🤖 AI Summary
This work identifies that Diffusion Posterior Sampling (DPS) in image generation effectively approximates Maximum A Posteriori (MAP) estimation rather than conditional score matching, leading to substantial reconstruction bias and low sample diversity. To address this, we propose a retraining-free, end-to-end posterior maximization framework. First, we theoretically establish that DPS inherently performs MAP optimization under standard assumptions. Second, we design a lightweight conditional score estimator—trained on only 100 images in ≈8 GPU-hours—that enables accurate posterior gradient computation. Third, we introduce multi-step gradient ascent coupled with explicit projection constraints to ensure stable and robust posterior maximization. Evaluated on 512×512 ImageNet, our method significantly improves reconstruction fidelity, reduces reliance on strong conditional diffusion models, and maintains computational efficiency. The implementation is publicly available.
📝 Abstract
Recent advancements in diffusion models have been leveraged to address inverse problems without additional training, and Diffusion Posterior Sampling (DPS) (Chung et al., 2022a) is among the most popular approaches.

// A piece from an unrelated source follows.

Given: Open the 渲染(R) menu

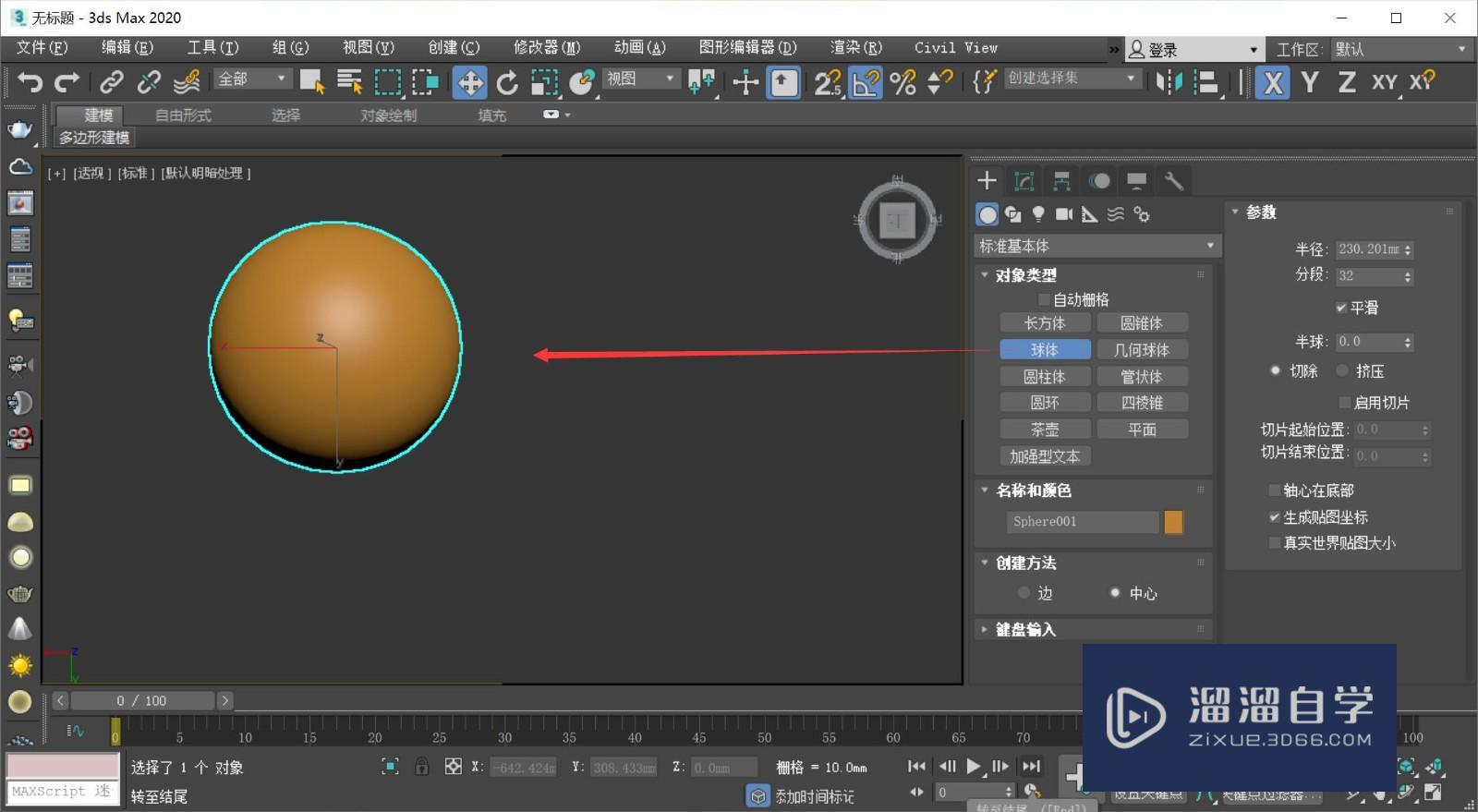Looking at the screenshot, I should tap(855, 47).
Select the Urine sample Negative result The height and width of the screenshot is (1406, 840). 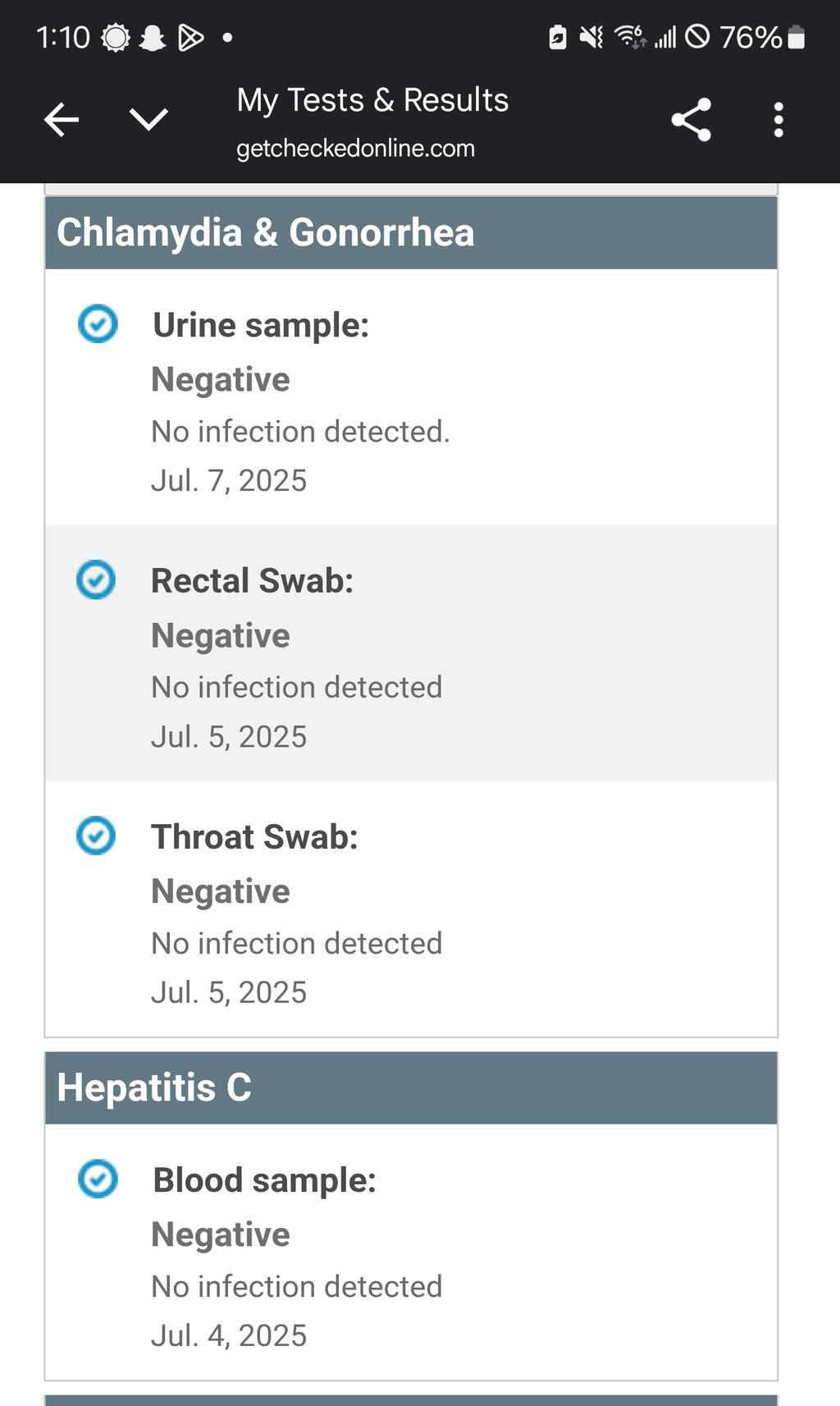point(221,380)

Previous analyses suggest that DPS accomplishes posterior sampling by approximating the conditional score. While in this paper, we demonstrate that the conditional score approximation employed by DPS is not as effective as previously assumed, but rather aligns more closely with the principle of maximizing a posterior (MAP). This assertion is substantiated through an examination of DPS on 512x512 ImageNet images, revealing that: 1) DPS's conditional score estimation significantly diverges from the score of a well-trained conditional diffusion model and is even inferior to the unconditional score; 2) The mean of DPS's conditional score estimation deviates significantly from zero, rendering it an invalid score estimation; 3) DPS generates high-quality samples with significantly lower diversity. In light of the above findings, we posit that DPS more closely resembles MAP than a conditional score estimator, and accordingly propose the following enhancements to DPS: 1) we explicitly maximize the posterior through multi-step gradient ascent and projection; 2) we utilize a light-weighted conditional score estimator trained with only 100 images and 8 GPU hours. Extensive experimental results indicate that these proposed improvements significantly enhance DPS's performance. The source code for these improvements is provided in https://github.com/tongdaxu/Rethinking-Diffusion-Posterior-Sampling-From-Conditional-Score-Estimator-to-Maximizing-a-Posterior.